Given the current trends where costs for commencing and sustaining international commercial arbitration or litigation are on the rise, it is arguable that Kenya is ready for the recognition of third-party financing. It is probable that to catch up with comparative jurisdictions such as the United Kingdom, Australia, and Nigeria, Kenya may soon loosen the grip on the unenforceability of litigation financing, marking a new dawn in the country’s litigation history, particularly in

the arbitration space. Such a bold step would certainly spearhead the realisation of Article 48 of the Constitution of Kenya, 2010 which mandates the state to ensure access to justice to all persons despite the constraints of legal fees and associated costs.

Kenya cannot, however, clamour for the recognition of litigation financing without critically looking into its overstated fears. Critics believe that litigation financing would erode the very foundation of

the practice of law, which maintains that legal practice is a profession and not a business.

Some maintain that dampening the grip on the invalidity of litigation financing would prioritise the monetization of legal claims at the expense of justice. It is also believed that litigation financing might lead to an increase in unmeritorious or frivolous claims as well as an undisclosed conflict of interest between the parties involved. Party autonomy over the course of the litigation would also be ceded to the third-party funder, who would naturally want to have a say on the course that litigation would follow, the strategy deployed and even the choice of Advocate to be engaged.

Whatever the concerns, it is possible to allay or mitigate against the risks or downsides through regulation.

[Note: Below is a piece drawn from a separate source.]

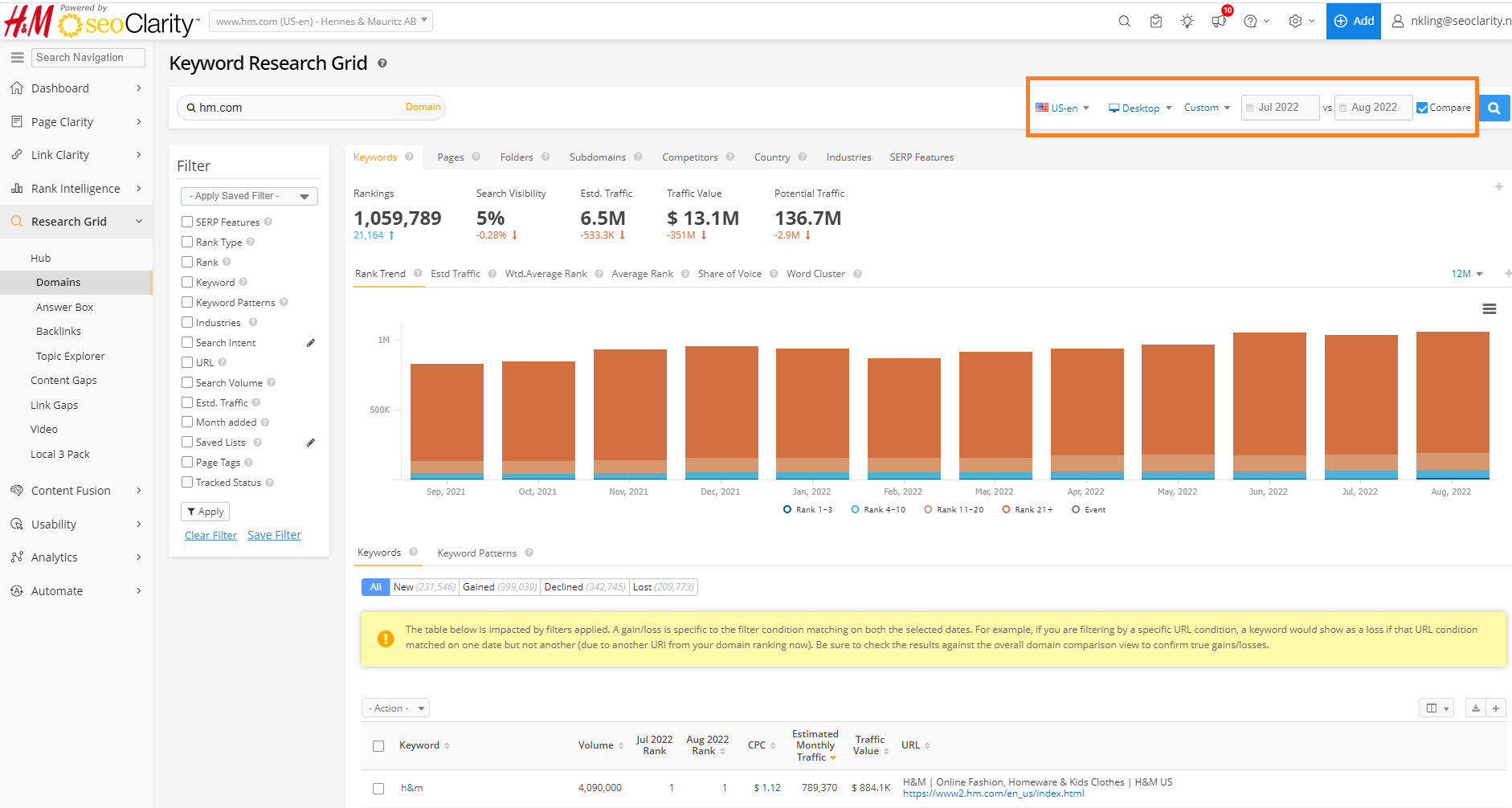Screen dimensions: 1512x808
Task: Open the notifications megaphone icon
Action: point(1219,22)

For instance, in the aforementioned decision by the United Kingdom Supreme Court in R (on the application of PACCAR Inc and others) v Competition Appeal Tribunal,

it was held that for litigation funding arrangements to be enforceable, they must meet the mandatory requirements prescribed in law, being inter alia:

  • The agreement must be in writing.
  • The funder must be a person of a description prescribed by the Secretary of State.
  • The sum to be paid by the litigant must consist of any costs payable to him in respect of the proceedings which the agreement relates together with an amount calculated by reference to the

funder’s anticipated expenditure in funding the provision of the services.

  • The amount must not exceed such percentage of that anticipated expenditure as may be prescribed by the Secretary of State in relation to proceedings of the description to which the agreement related.

It would also be prudent to encourage self-regulation by the third-party funder through developing a code of conduct to be observed by them, and by the same token, establishing an association for the said funders to regulate and ensure compliance with the code of conduct.

Conclusion

Third-party funding in both arbitration and litigation is poised to inhere itself within the international commercial disputes landscape. Kenya should thus take cognizance of the changing tides and perhaps borrow a leaf from other common law jurisdictions, such as Nigeria, which have adapted to the times and now allow for third-party funding.